Taking a critical position, one may ask how any kind of drug, administered for only a few hours could substantially influence the behaviour of a tumour at all, which is subsequently treated by high-dose radiotherapy (lasting six weeks) and chemotherapy (lasting up to six months). From this point of view any relevant effect of anaesthetics on glioblastomas appears highly improbable, all the more since differences in survival reported in the study mentioned above10 delineated years after primary treatment in metastatic cancers. In glioblastomas survival rates exceeding two years and metastatic spread are extremely rare. Therefore, any potential modulation of these oncological aspects in glioblastomas may not emerge due to the fatal disease course and absence of systemic metastases in glioblastomas.

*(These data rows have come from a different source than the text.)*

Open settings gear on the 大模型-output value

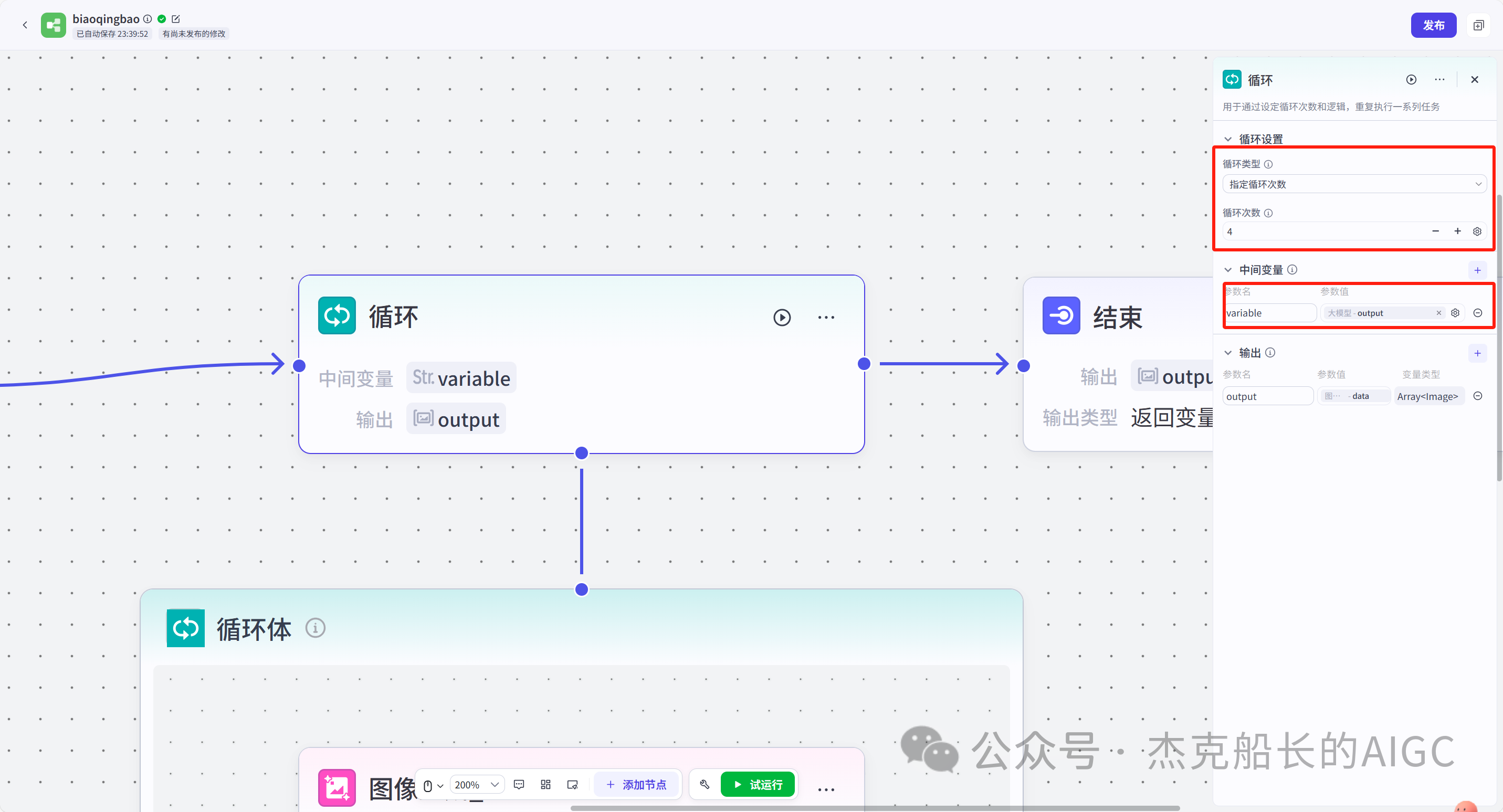click(1455, 313)
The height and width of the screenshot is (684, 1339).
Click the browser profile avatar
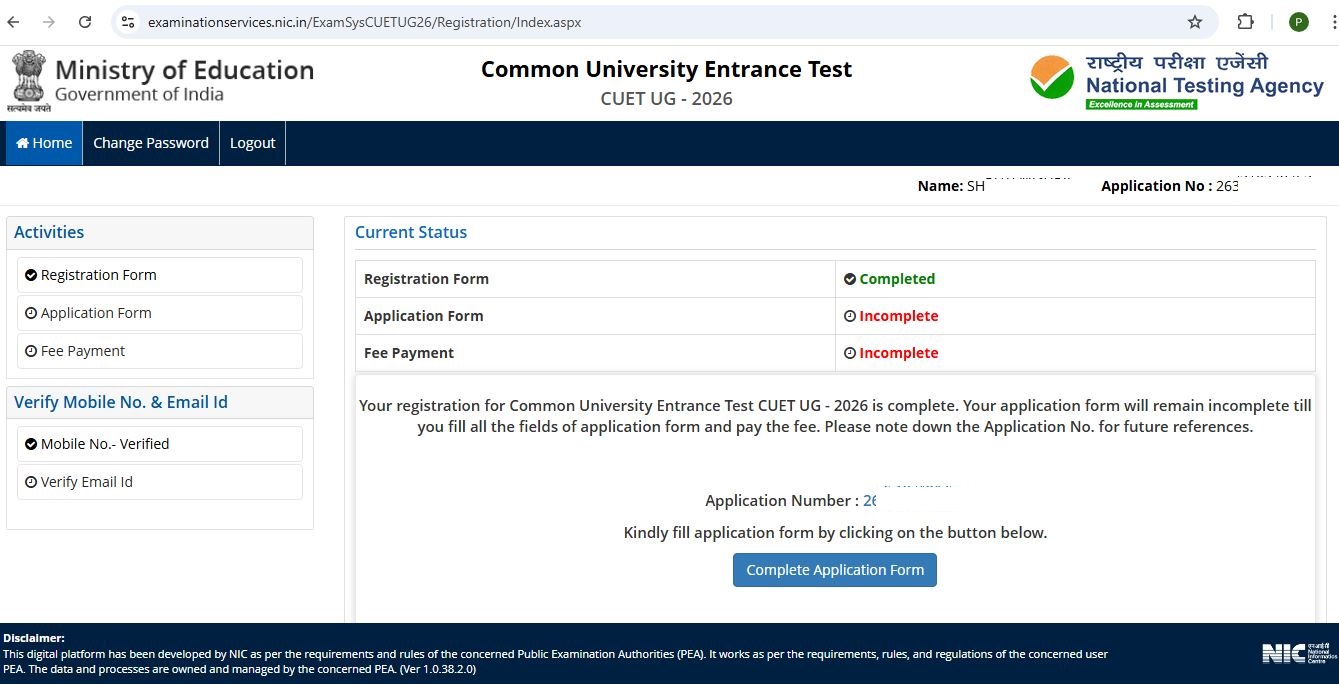[1297, 21]
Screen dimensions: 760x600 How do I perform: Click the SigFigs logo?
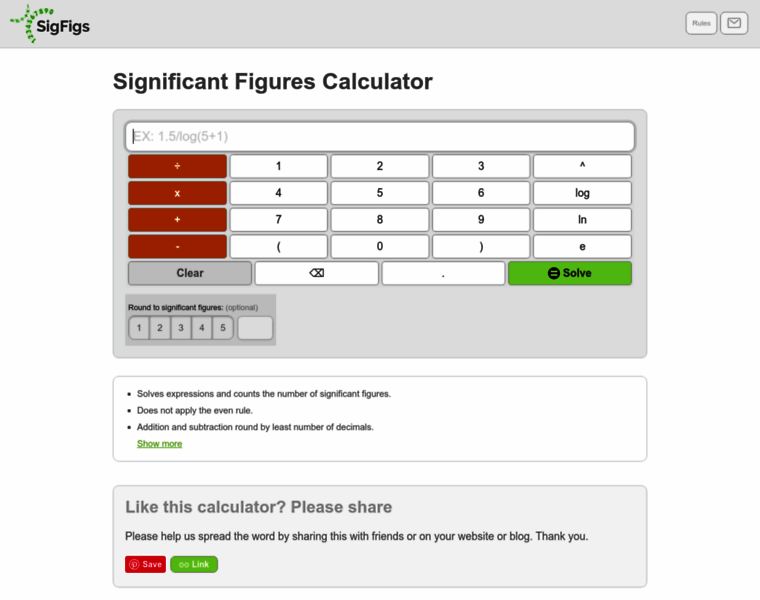coord(50,23)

Besides its retrospective nature and its subsequent limitations, a justified point of discussion in this study may be the predominance of totally or nearly totally resected tumours. Pursuing the idea of a relevant differential effect of anaesthetics on tumour cells themselves, there may be little target tissue left in these patients. Then again, tumour boundaries in glioblastomas lie beyond the contrast-enhancing mass, with numerous tumour cells remaining in surrounding brain tissue, causing relapse.

Conclusion

We show that the choice of the anaesthetic hypnotic agent for glioblastoma surgery does not influence the further course of patients undergoing standard therapy.